Заместителем я взял себе Анищенко. Он был родом из Саратова. Высокий, плотный, плечистый, с широким лицом и темно-русыми волосами, с мягкой, неторопливой и складной речью. Командуя одной из оперативных групп на Выгоновском озере, он показал себя не только хорошим подрывником (на его счету было одиннадцать эшелонов), но и находчивым, не теряющимся ни в какой обстановке, дисциплинированным и волевым командиром. А в партизанской землянке и у партизанского костра он был неплохим рассказчиком, играл на баяне и пел саратовские частушки.
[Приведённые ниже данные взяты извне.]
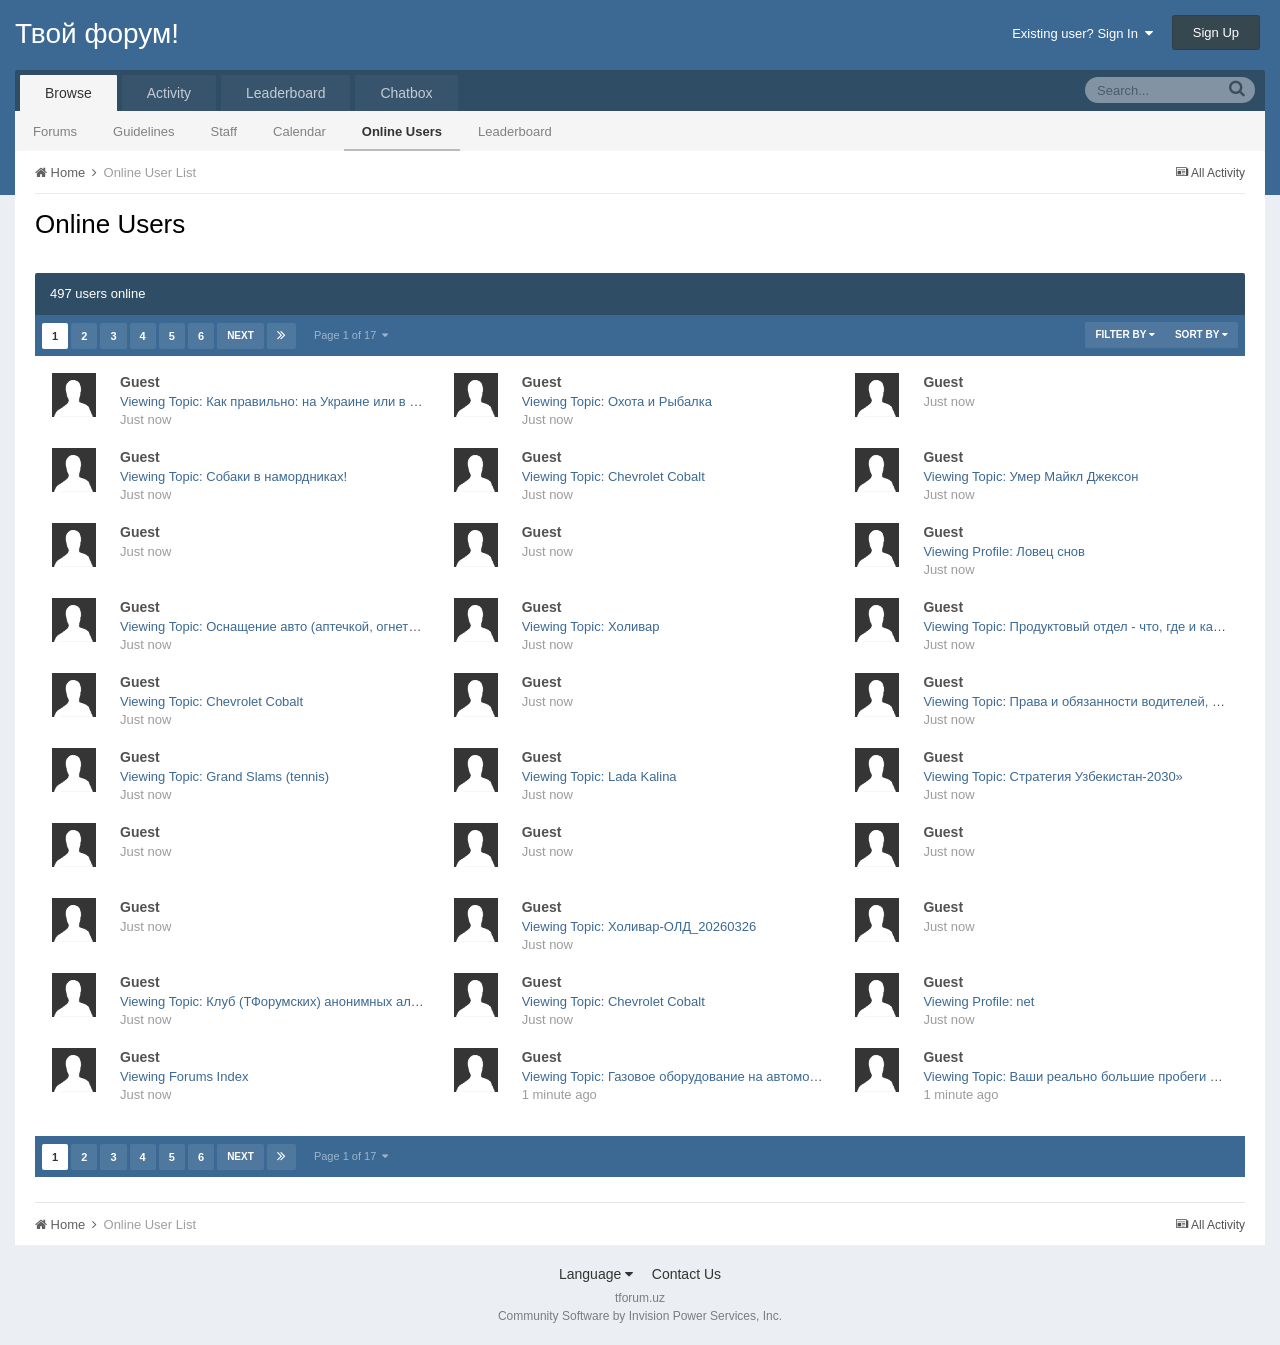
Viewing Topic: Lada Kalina (599, 776)
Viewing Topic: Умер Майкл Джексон (1030, 476)
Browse (68, 93)
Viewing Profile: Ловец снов (1004, 551)
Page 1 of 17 (351, 335)
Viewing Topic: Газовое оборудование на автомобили (680, 1076)
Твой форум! (97, 33)
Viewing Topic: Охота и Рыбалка (617, 401)
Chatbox (406, 93)
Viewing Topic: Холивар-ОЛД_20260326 (639, 926)
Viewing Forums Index (184, 1076)
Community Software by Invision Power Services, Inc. (640, 1316)
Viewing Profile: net (978, 1001)
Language (596, 1274)
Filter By (1125, 334)
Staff (224, 131)
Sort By (1201, 334)
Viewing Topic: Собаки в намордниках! (233, 476)
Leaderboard (515, 131)
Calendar (299, 131)
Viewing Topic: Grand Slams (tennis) (224, 776)
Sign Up (1216, 32)
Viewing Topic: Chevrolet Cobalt (613, 476)
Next (240, 335)
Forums (55, 131)
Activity (169, 93)
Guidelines (143, 131)
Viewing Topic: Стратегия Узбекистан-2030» (1052, 776)
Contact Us (686, 1274)
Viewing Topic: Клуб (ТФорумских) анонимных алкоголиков (295, 1001)
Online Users (402, 131)
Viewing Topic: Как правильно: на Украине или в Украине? (293, 401)
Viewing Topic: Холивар (591, 626)
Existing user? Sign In (1082, 33)
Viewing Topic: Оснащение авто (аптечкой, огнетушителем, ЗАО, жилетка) (342, 626)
Была у него также хозяйственная, организаторская жилка, что и побудило меня взять его своим заместителем. Я поручил ему техническую подготовку перехода, а сам занялся подбором людей и изучением маршрута.

Только два дня, да и то неполных, пробыл я на Центральной базе, даже не отдохнул как следует, но задерживаться дольше не хотел и не мог, чувствуя, что каждый день промедления — потеря для нашей борьбы. Я уже заразился мыслью об Украине. Григорий Матвеевич прав: мое место сейчас там.

Наш отряд небольшой — всего около сотни человек. Мы понесем больше двухсот килограммов толу, чтобы громить фашистов. За нами придут другие, московские самолеты сбросят оружие и взрывчатку. А там, на Украине, — миллионы свободолюбивых людей, ненавидящих оккупантов. Небольшая группа, мы сумеем найти опору во всем населении захваченных немцами областей, как находили ее и в Белоруссии…

…Часа в четыре группа построилась, готовая к выступлению. Обращаясь к нам с напутственным словом, Батя волновался, а прощаясь со мной, не мог удержать слез. Мы опять расставались и опять надолго. Если я даже и сумею побывать на Центральной базе, то его на ней уже не будет: он улетает в Москву.

Трогательно было прощание и с остальными нашими друзьями. Мы не могли взять с собой Велько: он необходим был здесь как человек, великолепно знающий Полесье. Теперь он жал нам руки со слезами на глазах. Плакала и Лиза: она тоже не могла идти, лапти не помогли ей, ноги у нее были растерты. И даже Тамуров приуныл. Старался приободриться, пошутить, но шутки не удавались.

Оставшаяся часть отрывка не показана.